You can reduce your risk of kidney stones with lifestyle modifications, mostly with respect to diet. These include watching your salt (sodium) and animal protein intake and drinking sufficient water. Although calcium consumed in foods is fine, supplementation may contribute to the formation of stones. Your doctor can provide specifics about this.
If you have a history of forming calcium oxalate stones, your doctor will likely advise avoiding foods rich in oxalate. These include rhubarb, beets, okra, spinach, swiss chard, sweet potatoes, tea, chocolate, and soy products.

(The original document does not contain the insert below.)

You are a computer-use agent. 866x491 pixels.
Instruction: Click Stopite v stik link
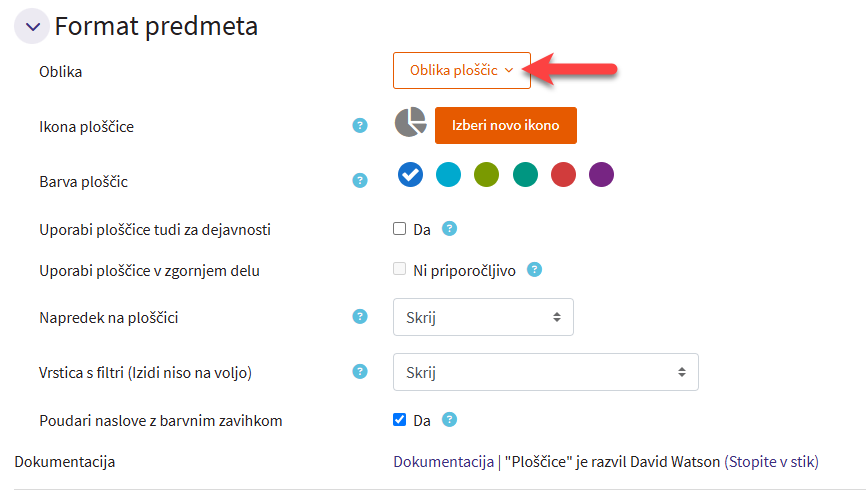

Can you treat stones with medicine?
Medication may be helpful depending upon the type of stone you have formed. To help prevent calcium stones from forming, your doctor may prescribe a thiazide diuretic or a phosphate-containing preparation. For uric acid stones, your doctor may prescribe medicine to keep your urine alkaline. To prevent struvite stones, your doctor may recommend low-dose antibiotics.
Are kidney stones familial?
For the most part, no. Cystine stones comprise a small number of stone cases, and are due to a heredity disorder which causes people to excrete excessive amount of certain amino acids.
Can you have kidney stones and not know it?
If the stone is still in your kidney, you may not feel it. Or, if it is small enough and moves through your urinary tract and passes out with urine, you may be unaware of it as well. However, once it has traveled to the ureter (the tube leading from your kidney to the bladder), it will generally cause symptoms which may include: pain in your side, belly, groin or back; pain while urinating; blood in your urine; vomiting; nausea and fever.
What procedures are there for the treatment of stones?
There are numerous ways stones are treated. Lithrotripsy (also known as extracorporeal shock wave lithrotripsy, or ESWL) is a process of stone crushing in which a high-energy shock wave generated by a high-voltage energy source crushes the kidney stone into particles which are passed in the urine. Minimally invasive surgery techniques enable surgeons to use instruments from the back into the kidney (percutaneous procedure), or through the urethra and bladder to the ureter and kidney (ureteroscopic procedure), to fragment the stone or remove it entirely. Minimally invasive procedures incorporate laser lithotripsy and are used for stone fragmentation.
What's the worst that can happen if I don't treat a stone that isn't bothering me?
Untreated kidney stones can result in an infection of the kidney and urine. This infection may spread into the blood stream and could ultimately lead to kidney failure and death.